== Problem ==
Copy out the data word for word, without any of its pictures.

Input Block Start

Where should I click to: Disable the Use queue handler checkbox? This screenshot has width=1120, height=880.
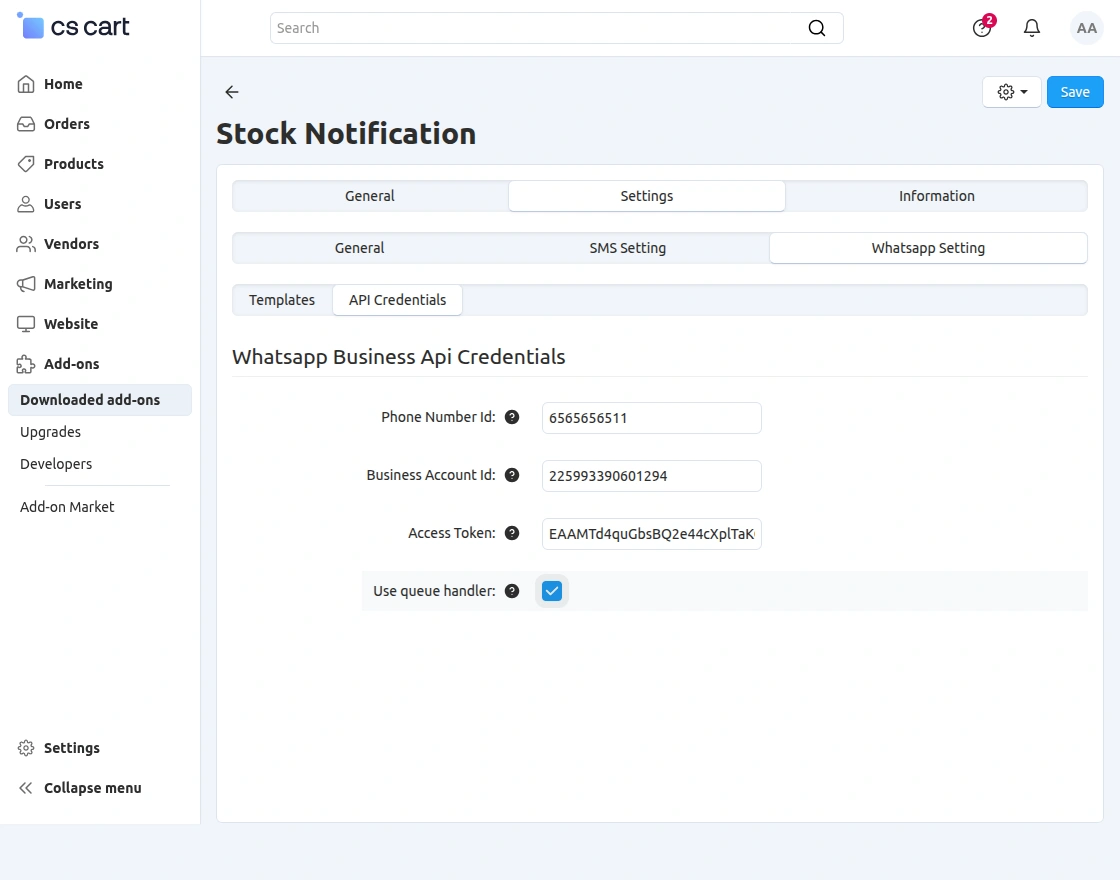pos(551,591)
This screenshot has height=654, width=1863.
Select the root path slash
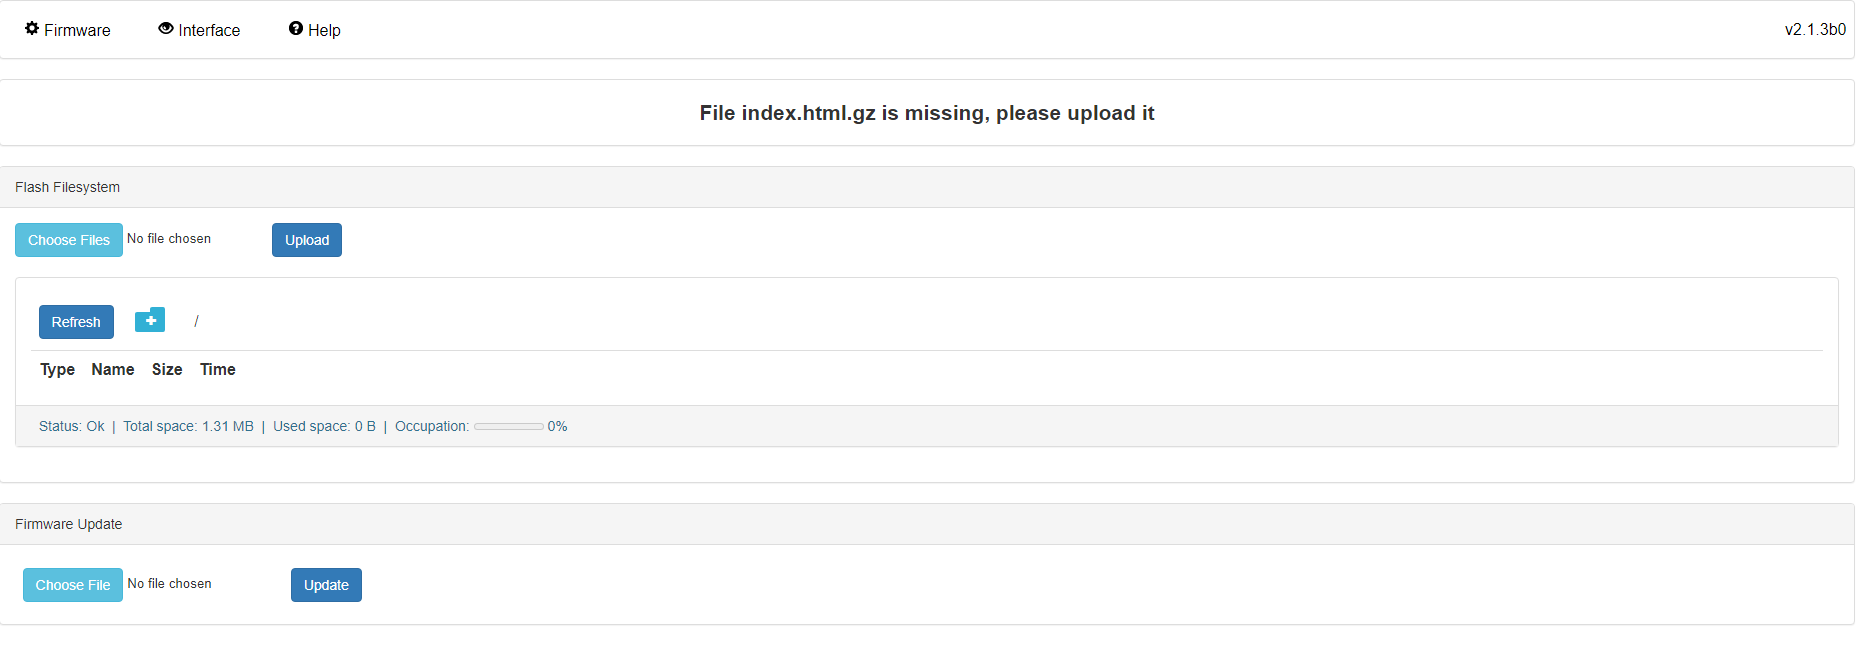pyautogui.click(x=196, y=321)
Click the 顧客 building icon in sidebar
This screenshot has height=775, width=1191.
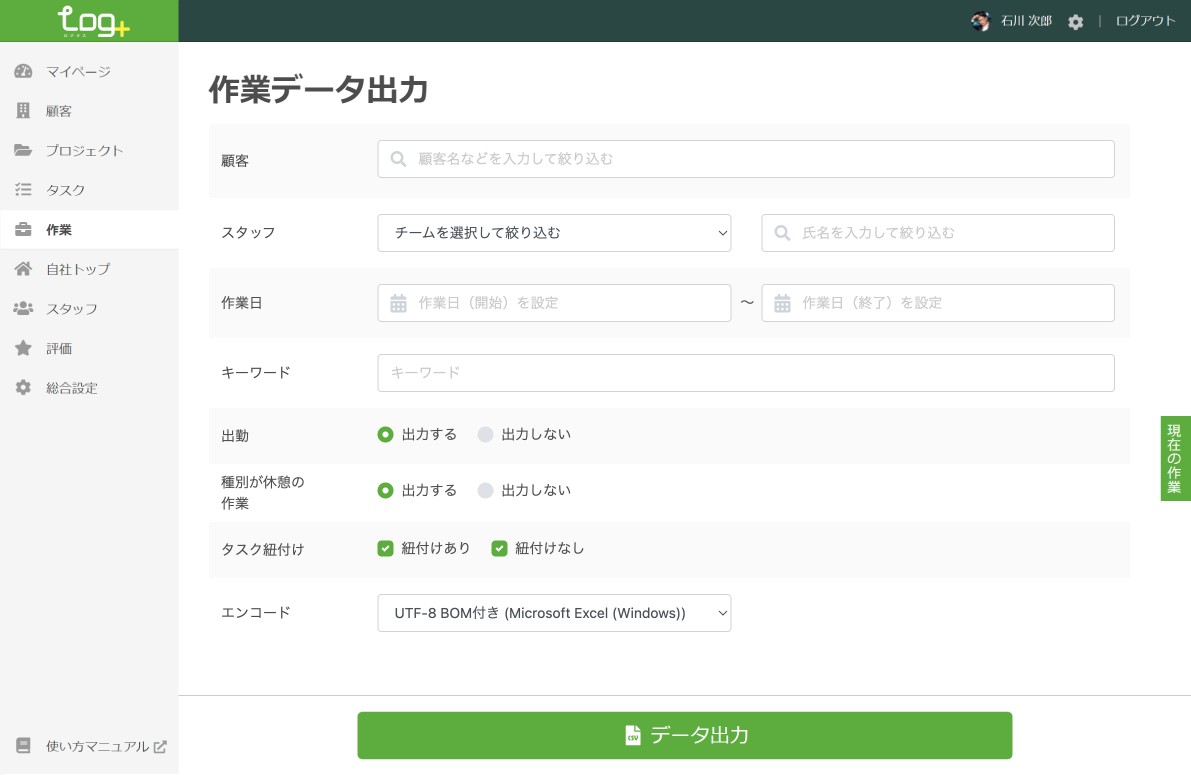coord(23,111)
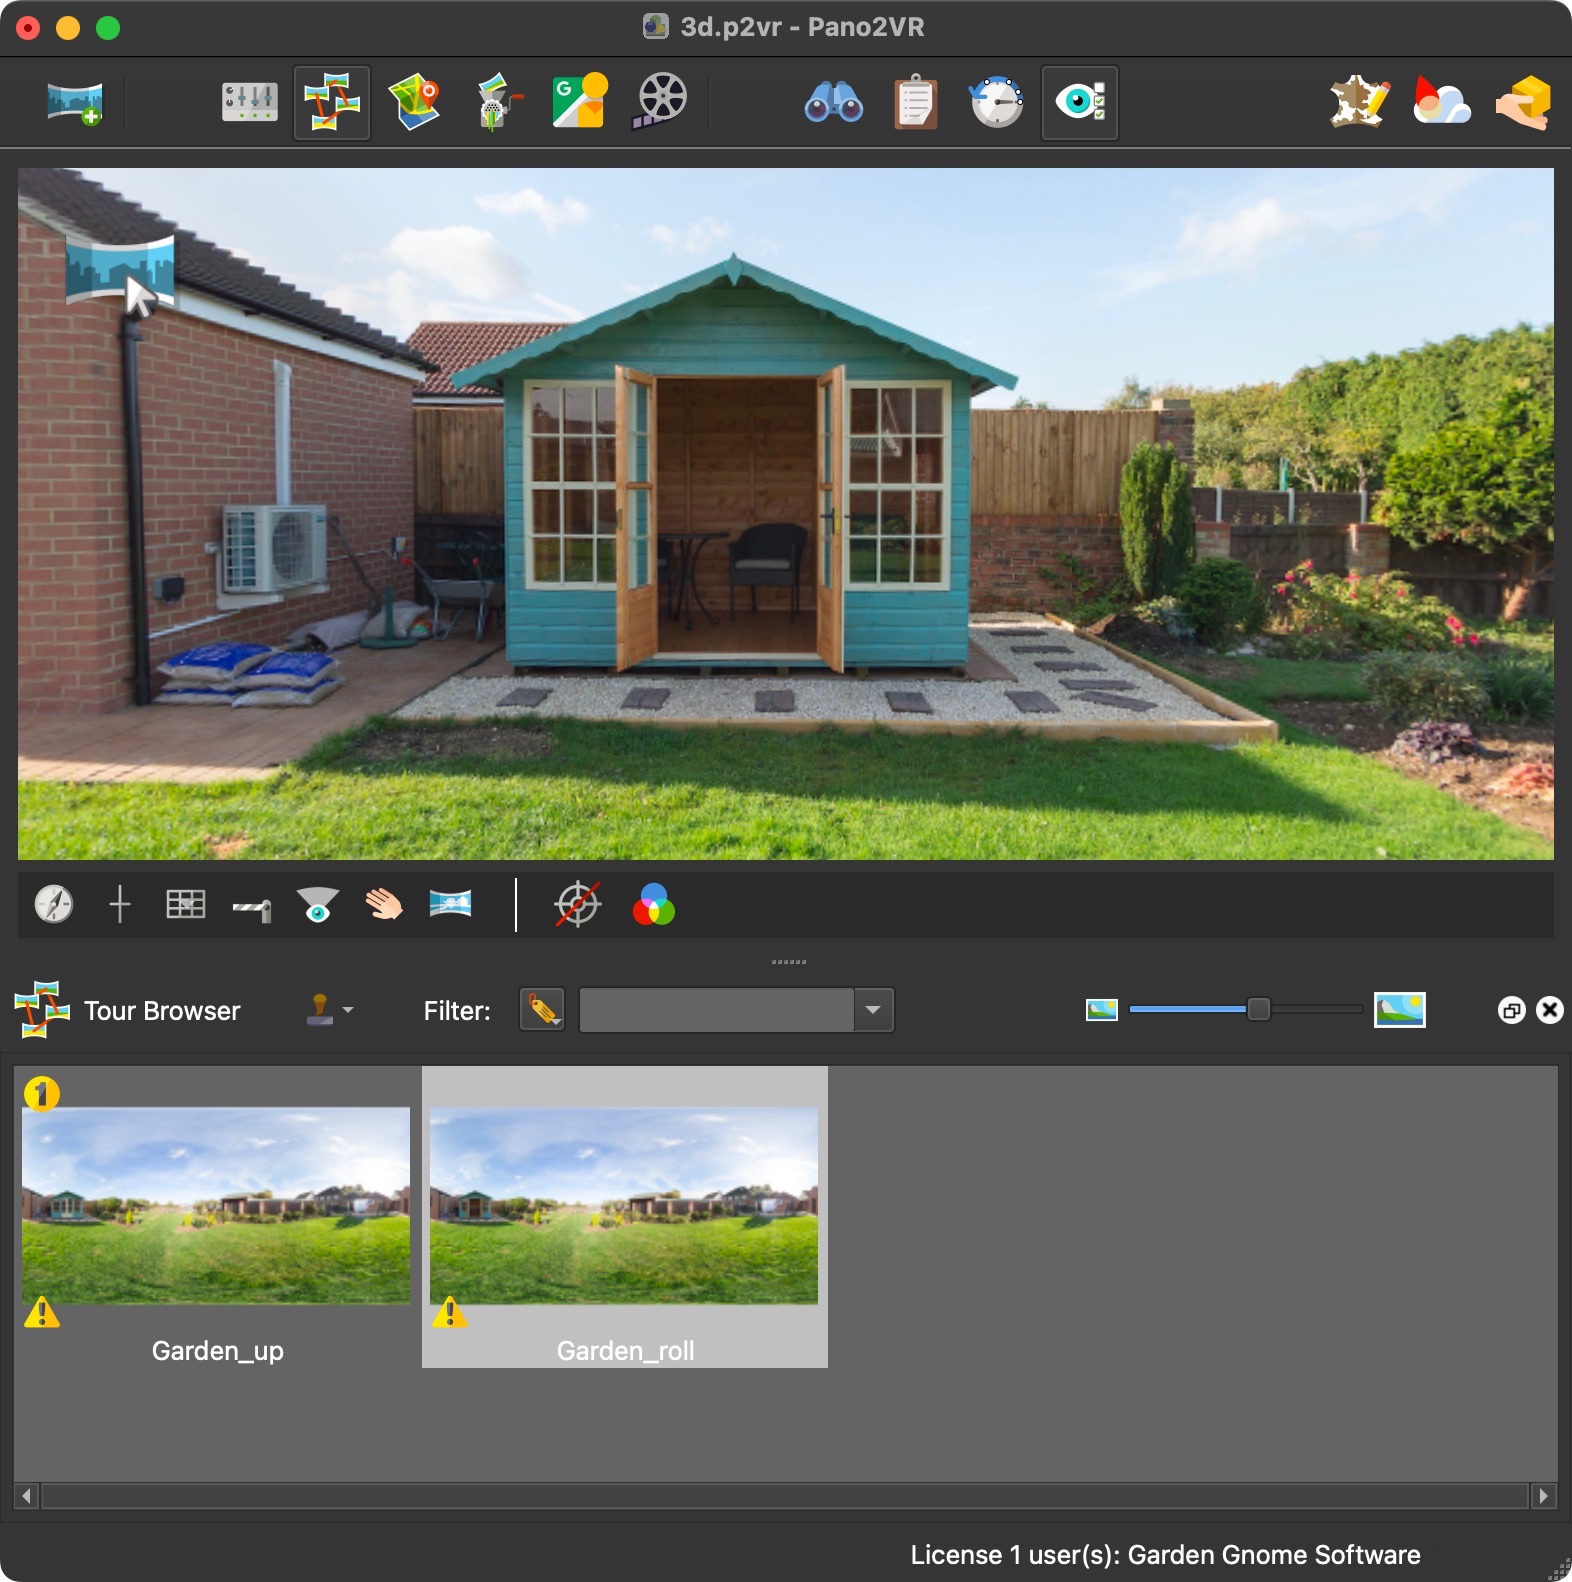The height and width of the screenshot is (1582, 1572).
Task: Click the gnome cloud icon
Action: coord(1441,103)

Input Block End

== Solution for this task ==
Where should I click to: Disable the Use queue handler checkbox? This screenshot has width=1120, height=880.
pos(551,591)
This screenshot has height=654, width=1863.
Select the root path slash
pyautogui.click(x=196, y=321)
Click the 顧客 building icon in sidebar
This screenshot has height=775, width=1191.
coord(23,111)
The height and width of the screenshot is (1582, 1572).
Task: Click the gnome cloud icon
Action: coord(1441,103)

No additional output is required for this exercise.